Anderson Impurity Mechanism for a Multi-Level Model in $\delta$-Pu

TL;DR

This study uses density functional theory with a hybrid functional to accurately model the mechanical properties of δ-plutonium, revealing the importance of orbital-selective bonding and an Anderson impurity mechanism.

Contribution

It introduces an Anderson impurity framework to explain the orbital-selective bonding observed in hybrid functional calculations of δ-Pu, improving predictive accuracy.

Findings

Hybrid functional reproduces experimental lattice parameters and elastic constants.

Orbital-selective bonding of 5f electrons is identified as key to mechanical properties.

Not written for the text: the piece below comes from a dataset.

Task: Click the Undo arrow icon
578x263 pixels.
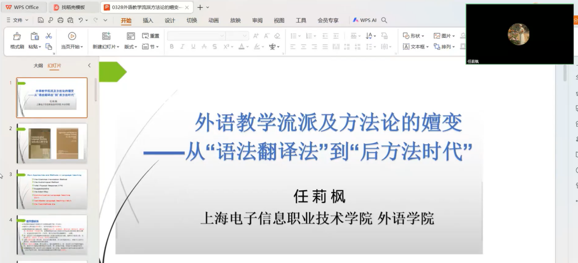Action: [x=81, y=20]
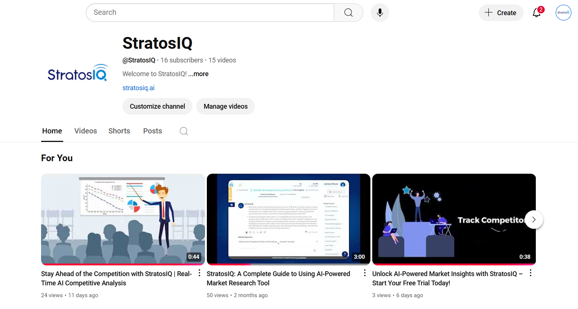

Anderson impurity model explains the augmentation of π-bonding and volume expansion.

Abstract

Electronic correlations and spin-orbit interactions in plutonium create variations in the bonding behavior of each of its allotropes. In $\delta$-Pu, the 5f electrons lie at the tipping point between itinerant and localized behavior which makes the creation of predictive models very difficult. We perform density functional theory calculations to study the effect of correlated descriptions on the mechanical properties of $\delta$-Pu. We find that 7.5% $E_{xx}$ in the HSE functional yields the experimental lattice parameters, moreover, this functional recovers the experimental elastic constants while other approximations fail. The electronic structure of the hybrid functional yields several signatures of strong correlations including orbital-selective bonding of a single 5f electron and a pseudogap-like feature which work in tandem to improve the description of mechanical properties. We show how the emergence of orbital-selective bonding in the hybrid functional can be understood through an Anderson impurity picture which predicts the augmentation of $\pi$-bonding, the decrease of $\sigma$-bonding, and expands the volume of the cell, enabling the accurate description of the mechanical properties of $\delta$-Pu.